Extracted data entries
++++
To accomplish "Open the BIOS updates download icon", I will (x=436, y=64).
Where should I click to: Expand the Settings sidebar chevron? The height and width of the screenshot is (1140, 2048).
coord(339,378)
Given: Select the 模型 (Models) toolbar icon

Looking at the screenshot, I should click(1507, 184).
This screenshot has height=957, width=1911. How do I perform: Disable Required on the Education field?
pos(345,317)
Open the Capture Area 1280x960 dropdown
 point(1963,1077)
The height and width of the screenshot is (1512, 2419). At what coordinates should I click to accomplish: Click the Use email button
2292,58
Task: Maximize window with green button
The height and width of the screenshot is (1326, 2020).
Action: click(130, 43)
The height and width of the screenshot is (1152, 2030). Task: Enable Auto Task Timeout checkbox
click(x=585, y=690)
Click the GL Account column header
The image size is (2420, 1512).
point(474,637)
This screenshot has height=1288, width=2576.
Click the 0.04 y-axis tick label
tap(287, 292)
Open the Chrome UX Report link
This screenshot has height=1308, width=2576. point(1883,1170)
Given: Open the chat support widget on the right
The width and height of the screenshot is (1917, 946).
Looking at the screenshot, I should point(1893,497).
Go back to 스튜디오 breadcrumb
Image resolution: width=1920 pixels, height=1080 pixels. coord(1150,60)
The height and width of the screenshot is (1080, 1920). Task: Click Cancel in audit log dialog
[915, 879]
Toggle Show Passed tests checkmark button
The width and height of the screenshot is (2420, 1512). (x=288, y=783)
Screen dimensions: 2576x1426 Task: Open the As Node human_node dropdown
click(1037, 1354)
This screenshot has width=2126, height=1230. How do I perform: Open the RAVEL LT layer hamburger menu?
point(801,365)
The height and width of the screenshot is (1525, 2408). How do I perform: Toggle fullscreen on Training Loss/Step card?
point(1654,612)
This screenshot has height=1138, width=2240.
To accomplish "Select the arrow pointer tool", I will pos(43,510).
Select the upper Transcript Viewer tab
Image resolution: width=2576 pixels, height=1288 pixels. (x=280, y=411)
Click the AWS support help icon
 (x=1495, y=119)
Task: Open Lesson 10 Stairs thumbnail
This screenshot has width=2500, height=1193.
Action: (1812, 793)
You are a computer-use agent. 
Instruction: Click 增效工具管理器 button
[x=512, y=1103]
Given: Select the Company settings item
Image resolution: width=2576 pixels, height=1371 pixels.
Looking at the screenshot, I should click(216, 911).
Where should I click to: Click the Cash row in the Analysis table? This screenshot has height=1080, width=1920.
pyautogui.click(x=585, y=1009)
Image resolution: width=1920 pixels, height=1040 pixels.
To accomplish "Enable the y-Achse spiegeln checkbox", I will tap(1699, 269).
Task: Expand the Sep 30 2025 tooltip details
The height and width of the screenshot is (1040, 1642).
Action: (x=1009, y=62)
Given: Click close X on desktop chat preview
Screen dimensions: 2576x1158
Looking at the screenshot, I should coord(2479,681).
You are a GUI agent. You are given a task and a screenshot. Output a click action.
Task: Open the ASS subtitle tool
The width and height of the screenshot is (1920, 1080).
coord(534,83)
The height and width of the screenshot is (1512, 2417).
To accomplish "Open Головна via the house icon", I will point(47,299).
++++
§ **Task directions**
Return the entries exactly through the "Click the GL Account column header" line.

§ **Response to the exercise**
To accomplish "Open the BIOS updates download icon", I will (x=436, y=64).
Where should I click to: Expand the Settings sidebar chevron? The height and width of the screenshot is (1140, 2048).
coord(339,378)
Given: Select the 模型 (Models) toolbar icon

Looking at the screenshot, I should click(1507, 184).
This screenshot has height=957, width=1911. How do I perform: Disable Required on the Education field?
pos(345,317)
Open the Capture Area 1280x960 dropdown
 point(1963,1077)
The height and width of the screenshot is (1512, 2419). At what coordinates should I click to accomplish: Click the Use email button
2292,58
Task: Maximize window with green button
The height and width of the screenshot is (1326, 2020).
Action: click(130, 43)
The height and width of the screenshot is (1152, 2030). Task: Enable Auto Task Timeout checkbox
click(x=585, y=690)
Click the GL Account column header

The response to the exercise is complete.